There is, too, as we have learned, in the association a strange influence which develops qualities and capacities that one would not expect on a mere consideration of the character of its members. This psychological phenomenon has been admirably and most entertainingly discussed by the French psychologist, Le Bon,[35] who, in the attractive pursuit of paradox, almost goes to the length of the proposition that the association inherently possesses qualities the opposite of those possessed by its members. My own experience—and I have had opportunities of observing hundreds of associations formed by my friends upon the principles above laid down—does not carry me quite so far. But, unquestionably, the association in Ireland does often become an entity as distinct from the individualities of which it is composed, as is a new chemical compound from its constituent elements.

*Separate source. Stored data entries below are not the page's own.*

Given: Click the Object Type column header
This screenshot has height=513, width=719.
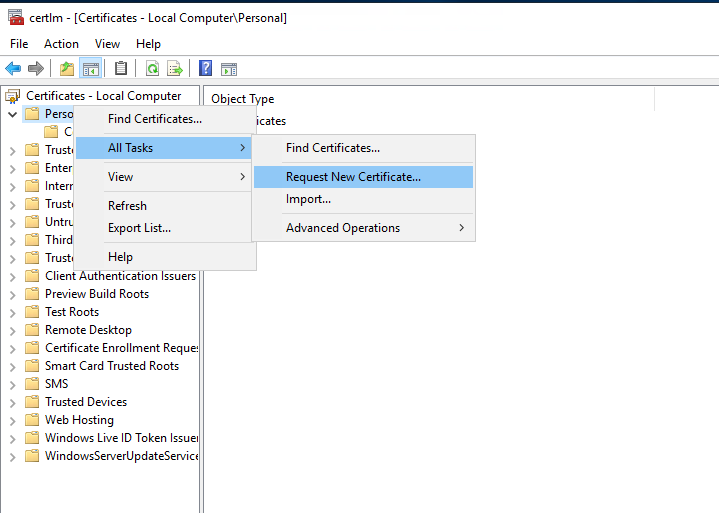Looking at the screenshot, I should [243, 99].
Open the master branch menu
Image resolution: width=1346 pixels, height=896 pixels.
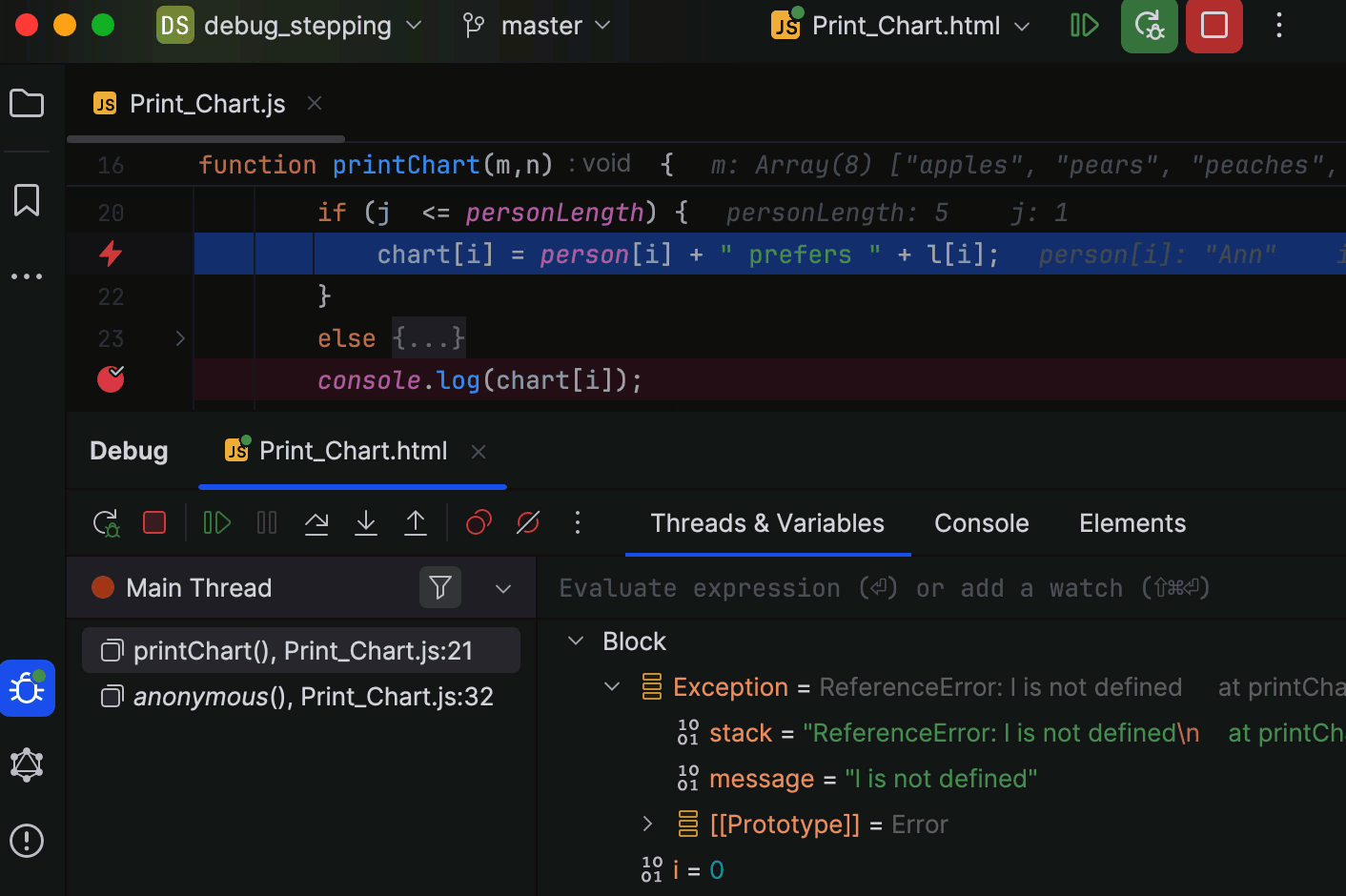[x=537, y=26]
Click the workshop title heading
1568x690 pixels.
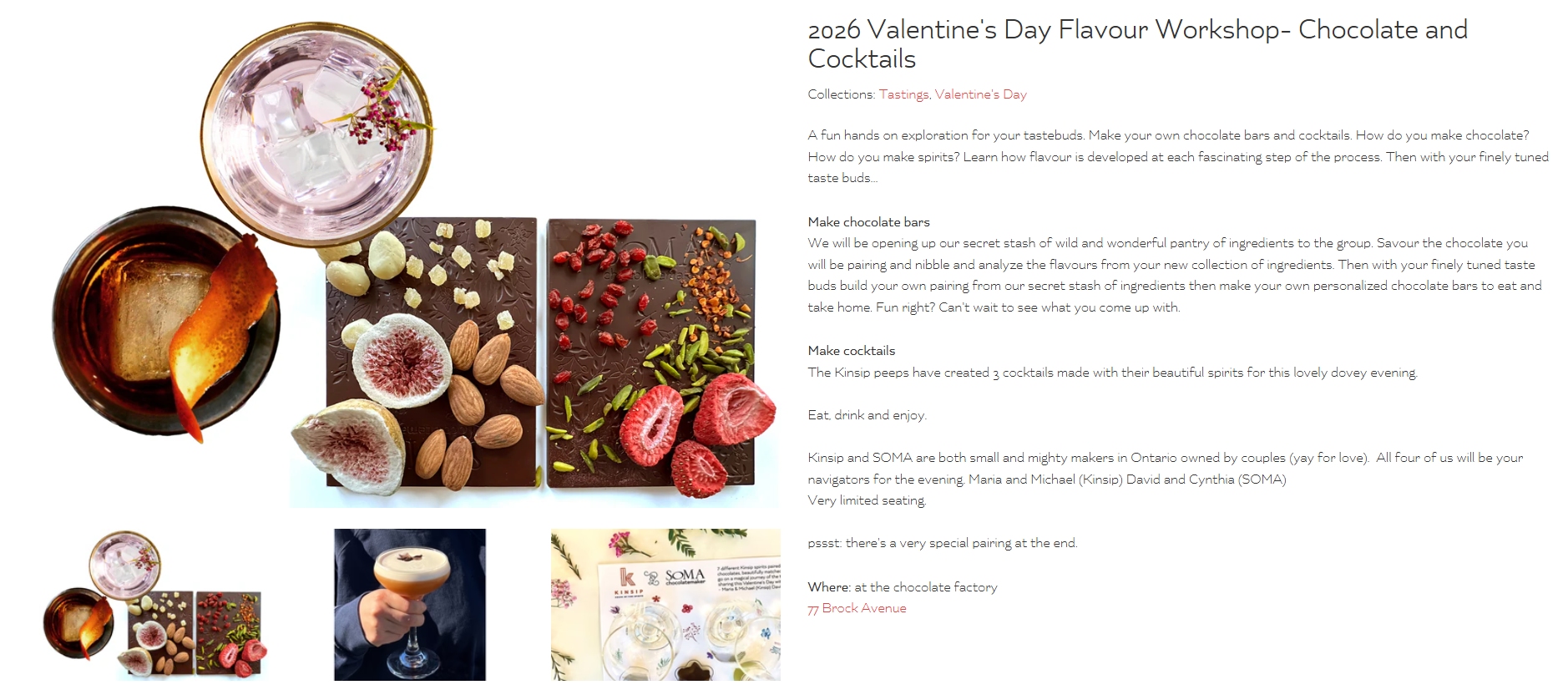coord(1137,43)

Associations of the kind we had in our minds, which were to be primarily for purely business purposes, were bound to have many collateral effects. They would open up outside of politics and religion, but not in conflict with either, a sphere of action where an independence new to the country would have to be exercised. In Ireland public opinion is under an obsession which, whether political, religious, historical, or all three combined, is probably unique among civilised peoples. Until the last few years, for example, it was our habit—one which immensely weakened the influence of Ireland in the Imperial Parliament—to form extravagant estimates of men, exalting and abasing them with irrational caprice, not according to their qualities so much as by their attitude towards the passion of the hour. The ups and downs of the reputations of Lord Spencer and Mr. Arthur Balfour in Ireland are a sufficient illustration of our disregard of the old Latin proverb which tells us that no man ever became suddenly altogether bad. Even now public opinion is too prone to attach excessive value to projects of vague and visionary development, and to underrate the importance of serious thought and quiet work, which can be the only solid foundation of our national progress. In these new associations—humble indeed in their origin, but destined to play a large part in the people's lives—projects, professing to be fraught with economic benefit, have to be judged by the cruel precision of audited balance sheets, and the worth of men is measured by the solid contribution they have made to the welfare of the community.